Überwinden von Sprachbarrieren
Die bisherigen Produktionen des PARAMON-Theaters basieren auf Musik und Körpersprache und waren auch für deutsche Zuschauer leicht verständlich. Ein Theater, das sich allein an Russen wendet, hätte in Berlin auch kaum eine Chance.
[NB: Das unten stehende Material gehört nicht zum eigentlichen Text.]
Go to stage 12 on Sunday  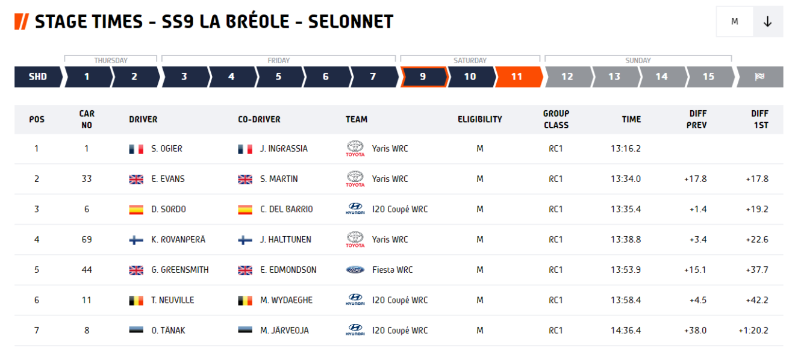click(567, 76)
Diana Dragos, die in der Werkstatt der Kulturen das Theaterprogramm organisiert, hat durch Publikumsuntersuchungen herausgefunden, daß die in Berlin lebenden Russen nur wenig Interesse an rein russischen Veranstaltungen haben. „Die haben sich integriert“, sagt Frau Dragos, „und gehen lieber in ein deutsches Theater, statt hierher zu kommen und ein russisches Stück zu sehen.“ Für die russischen Gruppen ist es daher überlebenswichtig, die Sprachbarriere zu überbrücken. Nonverbale Theaterformen, Simultanübersetzungen oder Programmhefte mit ausführlichen Inhaltsangaben sind bei ihnen häufiger anzutreffen als bei anderen fremdsprachigen Theatern. Der iranische Regisseur Said Shabahang wiederum hält nichts von Simultanübersetzungen: „Das kostet einen Haufen Geld, und bringt uns kaum neue Zuschauer.“ Sein Theater Global spielt in der Regel vor einem ausschließlich persischen Publikum. Es versucht, den Iranern die in Deutschland leben, westliche Wertvorstellungen nahezubringen.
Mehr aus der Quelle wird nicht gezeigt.